:: GIVEN EXERCISE 1 ::
Reproduce the part of the XRP price article starting at "In summary, the" and ending at "create higher demand.".

:: SELECTED TEXT ::
Despite today’s short-term bearish momentum, XRP is still 6.36% higher than the previous week. The overall market momentum is mixed, with short-term signaling bearish, whereas long-term momentum is bullish. The latest on-chain data shows that a large number of XRP holders have been offloading sizable amounts, locking in short-term gains.
Why XRP’s Price is Down Today
XRP’s ongoing price drop or downtrend is due to several combined factors. XRP recently faced a failed breakout attempt above the critical resistance near $2.67, and this price rejection is one of the main reasons for the active downtrend. The price rejection ignited a profit-taking trend among the traders and increased XRP selling pressure. The increased selling pressure has led to a significant amount of XRP offloading by large XRP holders.
The broader crypto market outlook is bearish, and it has been showing weakness since Fed Chair Jerome Powell denied the possibility of a Fed rate cut in December, and his cautious comments on the “sell-the-news” event on October 29 triggered panic among investors and impacted XRP alongside prominent cryptocurrencies like BTC and ETH. Jerome Powell claims that his tone might have caused panic in the short term, but on a long-term basis, the decision would be beneficial. Nick Ruck, an analyst at LVRG Research, stated that the Fed’s tone scared investors in the short term, but its plan to end quantitative tightening by December could actually be bullish for crypto in the long run.
In summary, the XRP downtrend today is primarily fueled by the failure to hold on to its resistance level of $2.67, and the Fed decision to discontinue the rate cut programs also made an impact.
Will XRP Go Up Today and Regain the Market Momentum?
According to today’s market data, XRP price movements are influenced by a mix of bullish and bearish signals. XRP technical indicators show mixed momentum, and the market analysts believe that a significant breakout and upward momentum today is unlikely. XRP’s critical support zone is closer to its 200-day moving average, and the value between $2.58-$2.61 remains intact, so that indicates a strong buying momentum, signaling a possible increase in crypto prices, as more buyers create higher demand.
According to crypto experts, a sustained move above $3 psychological level is the only thing that can deliver a promising price rally for XRP. Any breakout below the point does not guarantee a sure-shot price surge. According to today’s market conditions, XRP hitting the $3 psychological point is highly unlikely, so the crypto market will not see a significant XRP momentum today.
XRP is a highly rated and considered asset in the crypto space; the fourth-largest crypto by market cap will exhibit a promising market momentum once the XRP spot ETF decisions are finalized.
Recently, a crypto analyst, pseudonymized as unknowDLT, commented that XRP would end up being one of the greatest opportunities of not only their lifetime, but many to come.

(Pointing records for screenshots and pages)
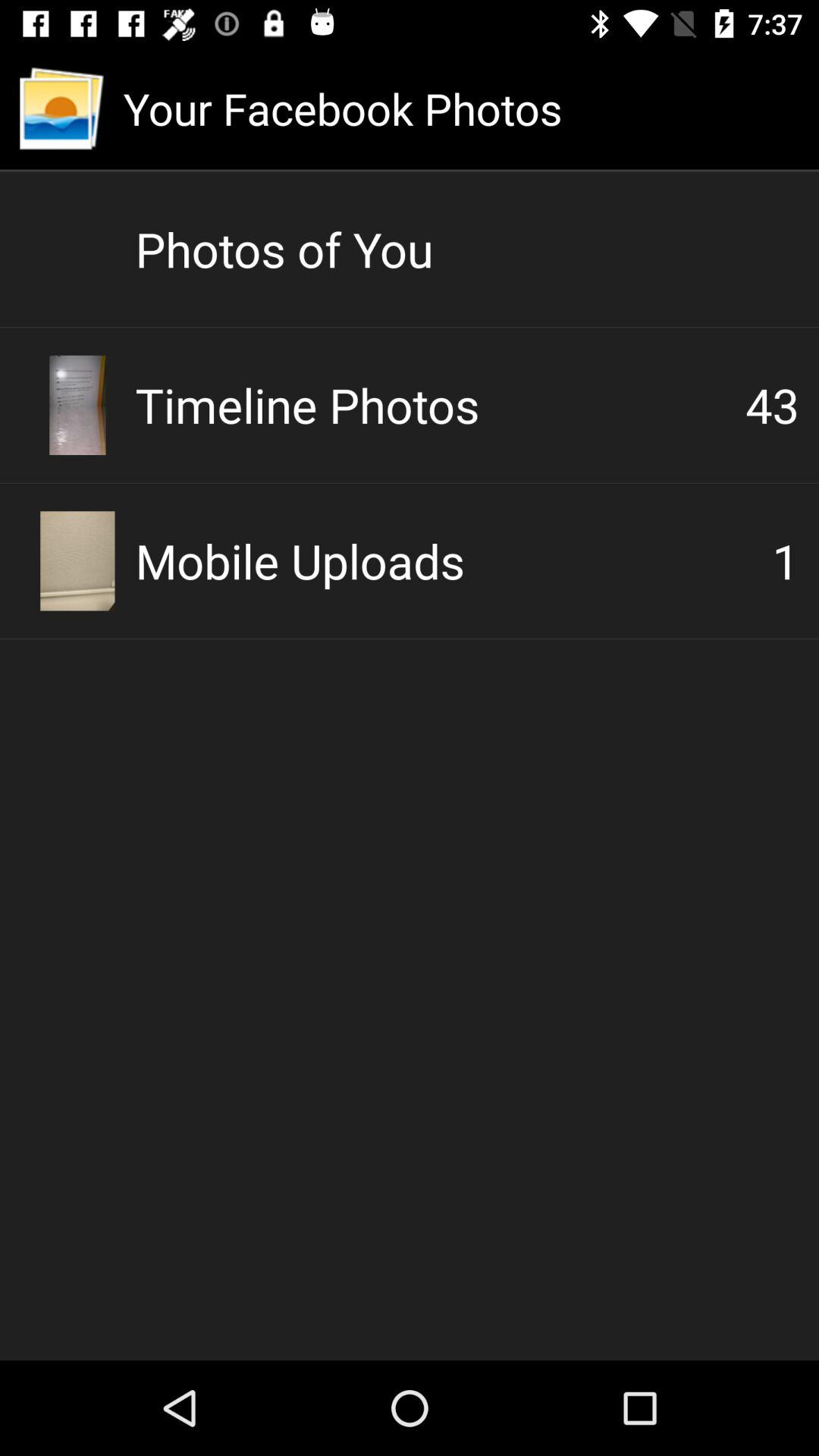
turn off timeline photos icon (440, 404)
Given the description of an element on the screen output the (x, y) to click on. 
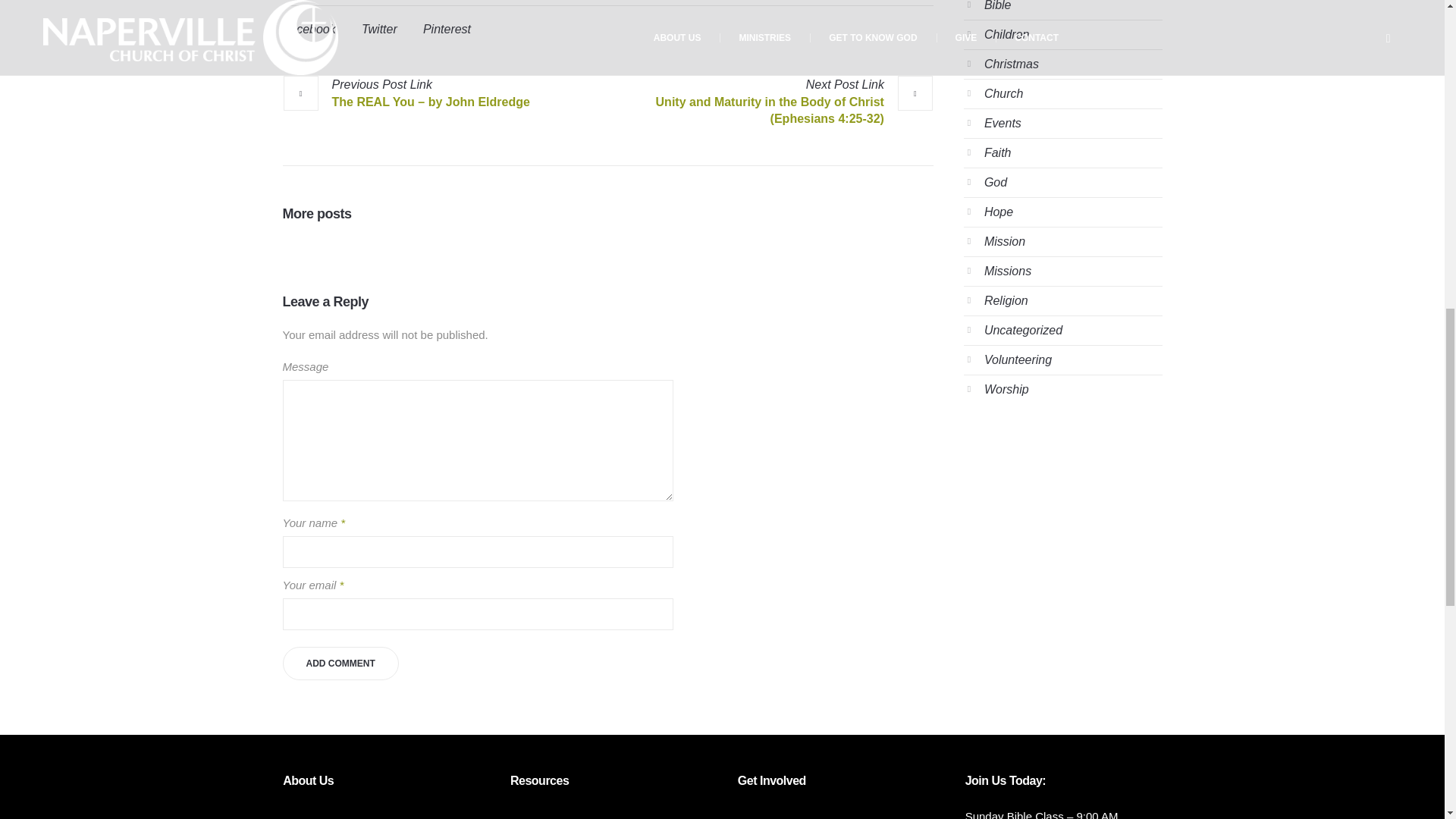
Add Comment (339, 663)
Add Comment (339, 663)
Facebook (308, 29)
Twitter (379, 29)
Pinterest (446, 29)
Given the description of an element on the screen output the (x, y) to click on. 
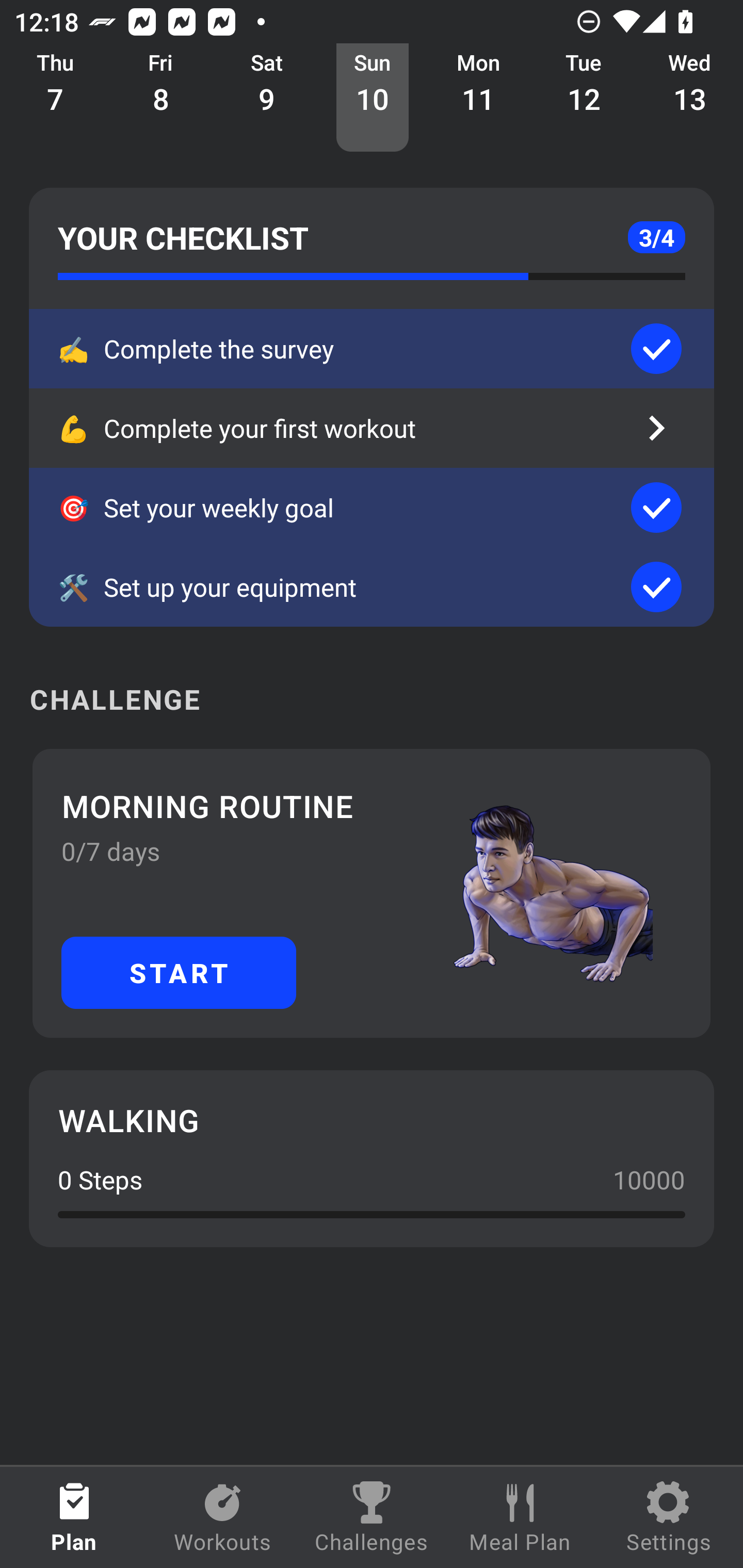
Thu 7 (55, 97)
Fri 8 (160, 97)
Sat 9 (266, 97)
Sun 10 (372, 97)
Mon 11 (478, 97)
Tue 12 (584, 97)
Wed 13 (690, 97)
💪 Complete your first workout (371, 427)
MORNING ROUTINE 0/7 days START (371, 892)
START (178, 972)
WALKING 0 Steps 10000 0.0 (371, 1158)
 Workouts  (222, 1517)
 Challenges  (371, 1517)
 Meal Plan  (519, 1517)
 Settings  (668, 1517)
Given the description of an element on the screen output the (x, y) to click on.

:: GIVEN EXERCISE 2 ::
Please write out every line of the pointing records above without changes, leaving the pictures out of your answer.

:: EXERCISE OUTPUT 1 ::
In summary, the XRP downtrend today is primarily fueled by the failure to hold on to its resistance level of $2.67, and the Fed decision to discontinue the rate cut programs also made an impact.
Will XRP Go Up Today and Regain the Market Momentum?
According to today’s market data, XRP price movements are influenced by a mix of bullish and bearish signals. XRP technical indicators show mixed momentum, and the market analysts believe that a significant breakout and upward momentum today is unlikely. XRP’s critical support zone is closer to its 200-day moving average, and the value between $2.58-$2.61 remains intact, so that indicates a strong buying momentum, signaling a possible increase in crypto prices, as more buyers create higher demand.

:: EXERCISE OUTPUT 2 ::
turn off timeline photos icon (440, 404)
Given the description of an element on the screen output the (x, y) to click on. 
Add Comment (339, 663)
Add Comment (339, 663)
Facebook (308, 29)
Twitter (379, 29)
Pinterest (446, 29)
Given the description of an element on the screen output the (x, y) to click on. 
Thu 7 (55, 97)
Fri 8 (160, 97)
Sat 9 (266, 97)
Sun 10 (372, 97)
Mon 11 (478, 97)
Tue 12 (584, 97)
Wed 13 (690, 97)
💪 Complete your first workout (371, 427)
MORNING ROUTINE 0/7 days START (371, 892)
START (178, 972)
WALKING 0 Steps 10000 0.0 (371, 1158)
 Workouts  (222, 1517)
 Challenges  (371, 1517)
 Meal Plan  (519, 1517)
 Settings  (668, 1517)
Given the description of an element on the screen output the (x, y) to click on.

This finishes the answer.